Having practised yoga for the last 5 years, it’s only been in the last while that I have really begun to love my home practice. That is, the personal practising of yoga postures on my own, first thing in the morning, away from the classroom. I don’t owe this change of heart to an exotic guru, self-help book or lithe Instagramer. No, I owe it all to FBI Agent Dale Cooper.

Fictitious protagonist of the inimitable Twin Peaks, Dale Cooper showed me the true beauty and excitement that can be found in one’s personal yoga practice. I first watched this show in 2012, at which time yoga wasn’t on my horizon. However, a repeat viewing at the start of 2019 re-presented a scene I had entirely forgotten, which went on to have a seismic effect on my perception of self practice…
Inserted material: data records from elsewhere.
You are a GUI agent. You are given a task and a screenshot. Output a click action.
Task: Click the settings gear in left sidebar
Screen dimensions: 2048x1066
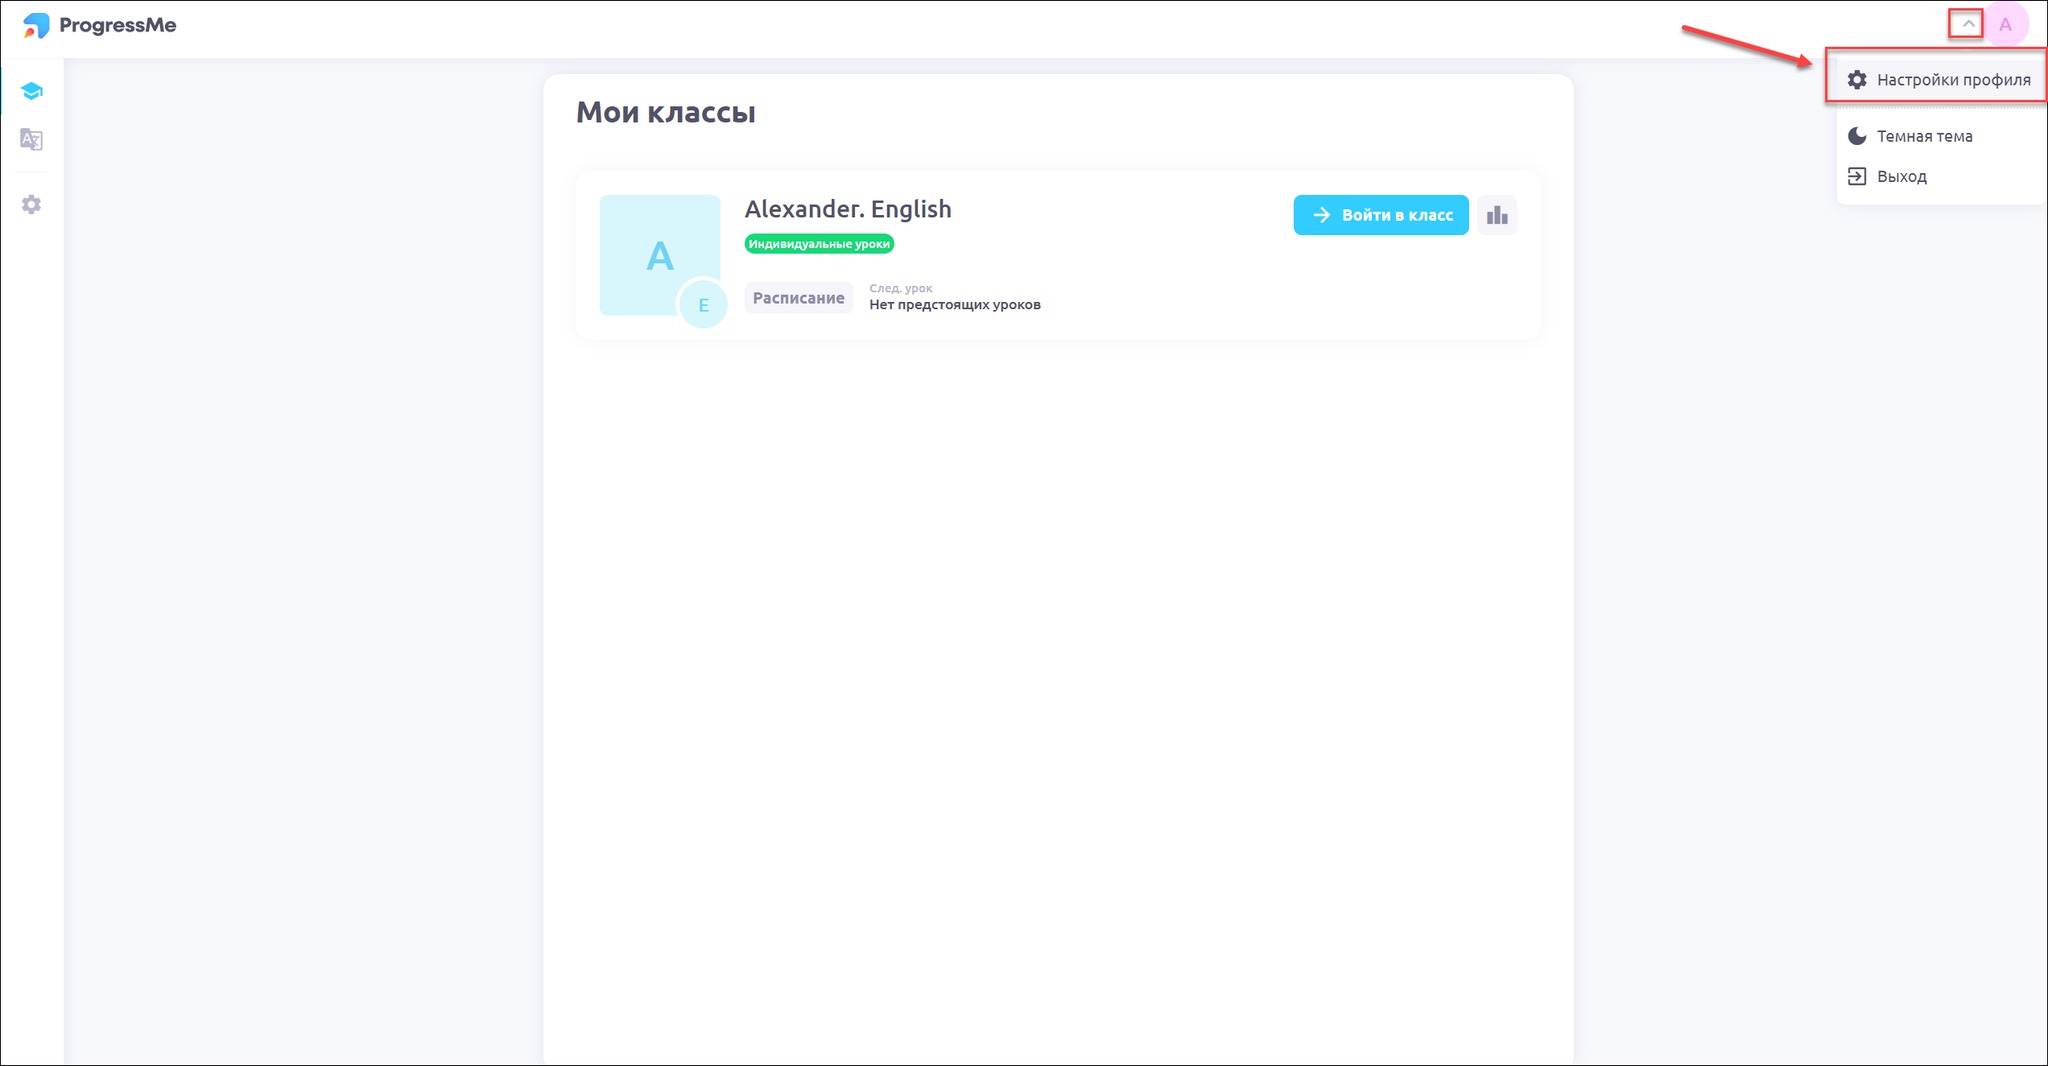31,205

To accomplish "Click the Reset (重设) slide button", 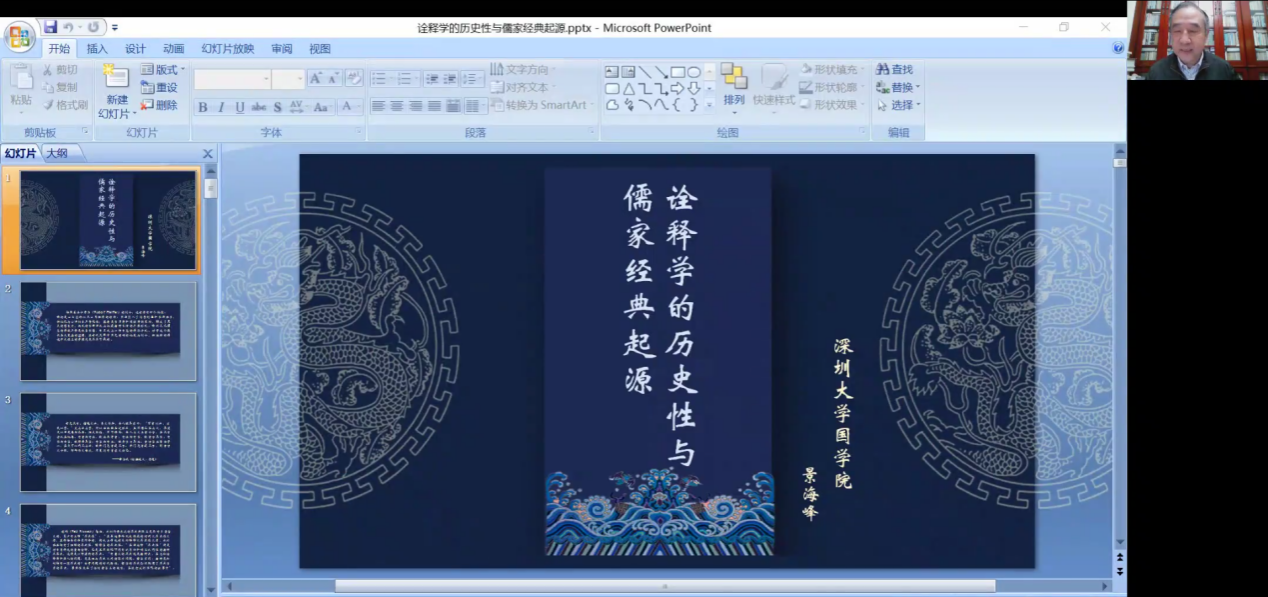I will click(x=160, y=87).
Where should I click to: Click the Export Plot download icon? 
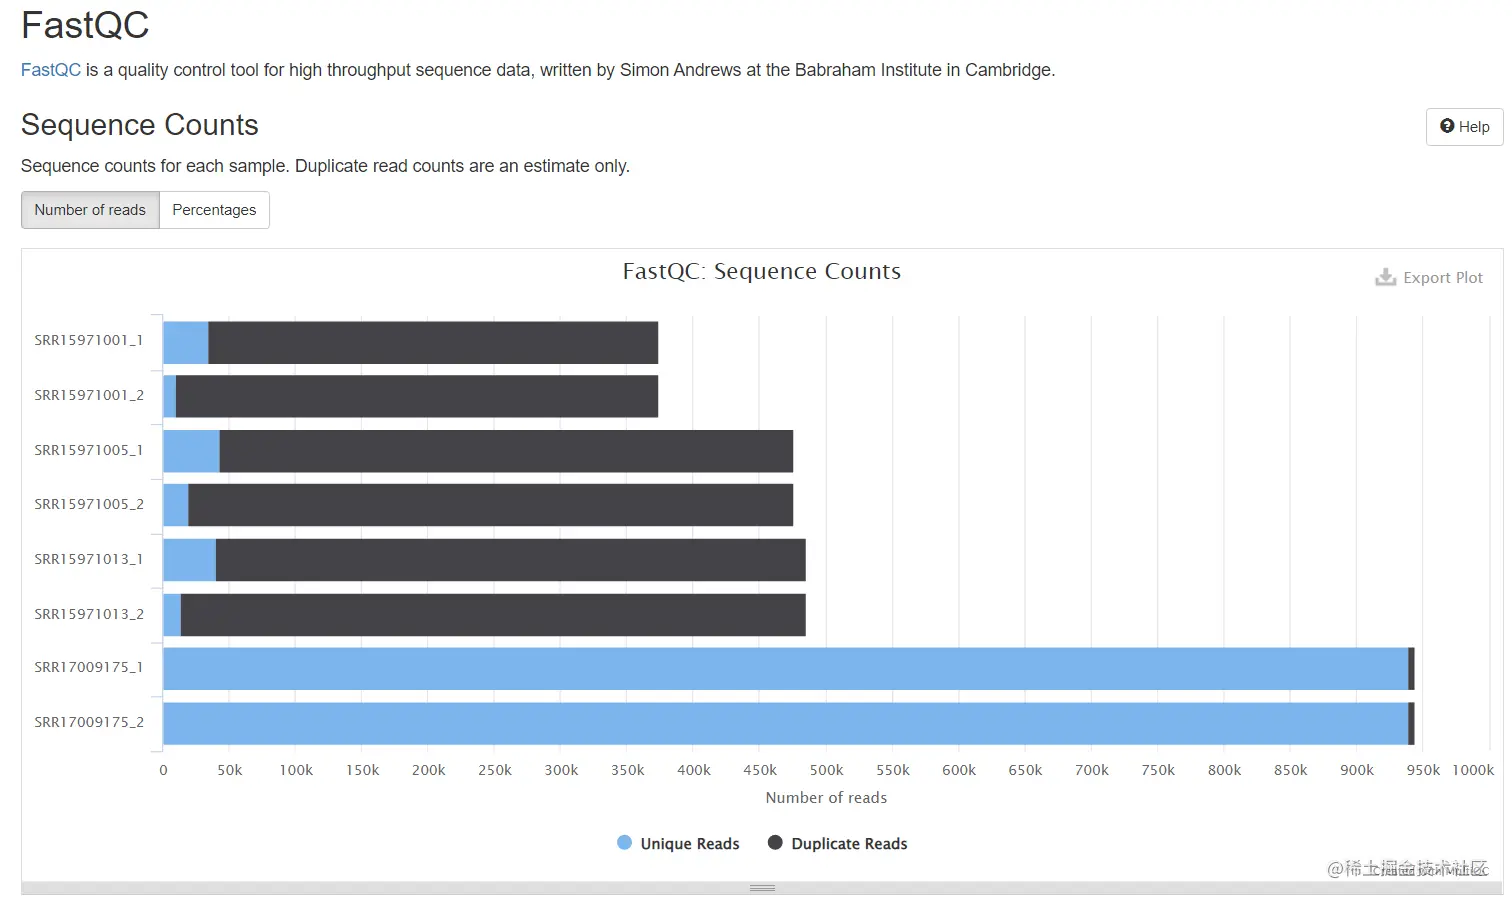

Cooper awakes with the sun rise. He is still sleepy, with normally immaculate hair in disarray. Stepping from his bed, light spilling in through the window of the Great Northern hotel, our hero walks over to the far side of the room, narrating his thoughts aloud into a dictaphone. Reaching the wall, he throws his pillow to the floor, gets onto hands and knees, and pops up into a headstand, all the while vocalising his thought processes out loud. He talks of his morning “Yogic Procedures” and the way that his headstand has inverted his view, both literally and figuratively. He speaks of trying to see things in a different way, hoping this will help him solve his current case, inviting the posture to become a metaphor for the way he may refresh his interactions with the world…

This was the moment I realised home practice needn’t be a penance, but rather a fecund ground for self reflection, inspiration and creativity. Moreover, the scene showed me that a self-practice didn’t need to be an hour and half long to carry meaning. It didn’t need to draw sweat. It didn’t need me to wear fancy clothes or even roll out a mat. A self-practice was a guy with his hair going all over the place, in pyjamas doing a bad headstand (as much as I love Coop, I can’t condone doing a headstand leaning against a wall with a pillow for cushioning).

Ultimately, this small moment in a true landmark of television nudged me towards a powerful idea; yogic asana can become metaphor. That is, we can enjoy postures for their physical provision, and the mental clarity that may afford, but further than that, they can enable our imaginations and perceptions of reality to take flight. Take Garudasana (eagle posture). Your limbs are bound, hands forming the beak. You are forced to look far beyond the fingers to an unmoving point lest you fall over. The exertion of searching for balance, blended with the demand for unwavering far-sight is immediate and entirely physical. Yet, with your allowance, this posture could become an allegory for the way one looks to the future in order to maintain balance in their present circumstances…

Of course, employing asana as a means of inspiration is not limited to our home practices alone, but I would argue that away from the studios and led-classes, our internal environment has a little extra space to breathe. Nevertheless, I admit solo ‘yogic procedures’ can be difficult to get into gear. Without watchful eyes of a teacher, one can become distracted by all manner of things: school rushes, sleeping partners, breakfast, iPhones… But in following Dale Cooper’s lead, and that aphorism of “little and often”, we can sidestep many of those problems. How easy it is to fit one surya namasakara, some tiger breathing and a little sitting before a 30 second svasana into a busy day. By avoiding the trap of trying to practise for an hour and a half six times a week and failing, we can more consistently open up a state of self reliance, independence and inner exploration. The beauty of home practice is the complete self absorption it can provide, away from your teacher and your class mates. If you can reach it, there is a wide open prairie land of illimitable imagination to enjoy.

That being said, I hope I haven’t talked you out of coming to my classes this week!